Damn. You have me at a disadvantage, now! I am a photographer, not a philosopher … Anger, photographically? Violence? I remember an image: police that charges, that gets in my face. It was during a Maritime strike, everything was quiet in the beginning; in the Fifties, 1956 or 1957 I believe. ‘Saturnia’ ship, the transatlantic. They were striking; a number of people around. Questor of Trieste – Buttiglione, father to Rocco, the politician – calls in Padova. ‘Send here the Celere!’ – rapid deployment police. They are there: I take pictures of the ship, quietly, in peace, ‘Celere’ cars – Jeeps – a little bit over there, deployed and ready. Suddenly, the three blasts on the trumpet, the Commissioner that wears the tricolor sash: ‘Charge!’ – and they started to disperse the crowd. Workers in strike were quiet, however, and I didn’t understand the reason for that charge, maybe I didn’t see something happening. Difficult years. A policeman of the ‘Celere’ leaned out of the Jeep and was hitting people right, left … of that day, I have the picture. Then he comes down from the car, looks at me and runs towards me: he grabs me, yanks me to rip the camera away. I had the Rollei with me that day. The strikers run to me, and they give me an hand. They push me aside, and I manage to get out of the trouble only with a torn shirt, yelling: ‘Press, press!’, with my card in my hand. He comes again, and tries once more, to rip the camera away, but I’m able to go away, and there it ends. Seemingly.

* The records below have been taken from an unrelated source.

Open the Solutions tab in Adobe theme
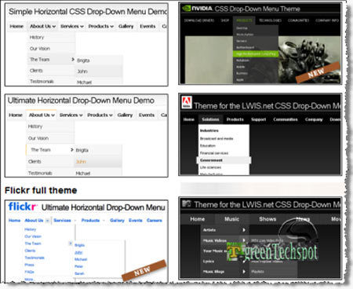Screen dimensions: 353x289 (210, 119)

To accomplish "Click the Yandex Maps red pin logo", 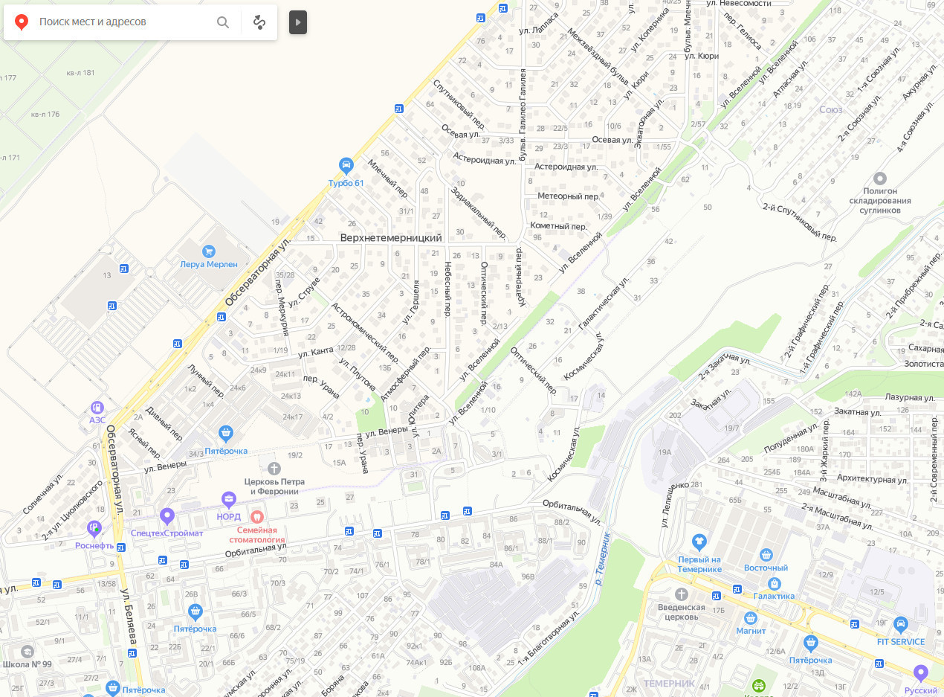I will click(x=22, y=22).
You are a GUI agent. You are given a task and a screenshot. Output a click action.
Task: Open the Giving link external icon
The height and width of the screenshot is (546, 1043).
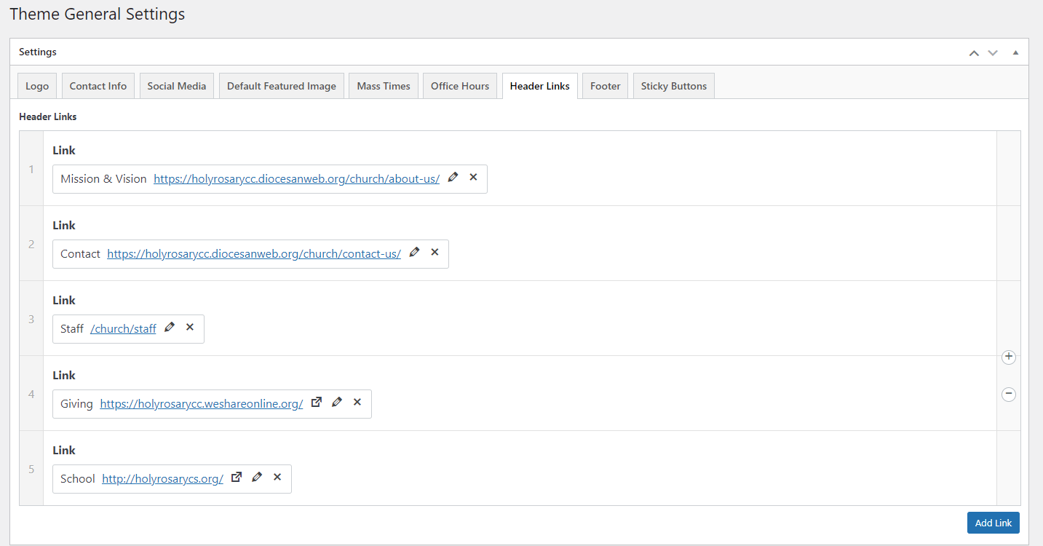click(x=317, y=402)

On the newspaper: ‘Mr. Borsatti was the head of the demonstrators, egged them against the Police’.

Court. Complaints, declarations, witnesses – I had as many as I wanted, to tell how things went in truth. Double anger. The Anger of the policeman, that for some reason was up against me. And my Anger, towards who had written false things. Questor Buttiglione then went to Sicily, for another task; the policeman left the service.

Who’s Ugo Borsatti, according to Ugo Borsatti?

The best on everything, on photography. No, it’s a joke, of course.

But it’s also true. In the career, that we wish to be still very long.

Eh, it’s sixty years only by now, I still have many things to do. Leaving jokes apart… Ugo Borsatti, he’s a man that loves his job. That loves ‘the profession’, as I used to call it. A man that until he can, will be here always. Come to see the cameras!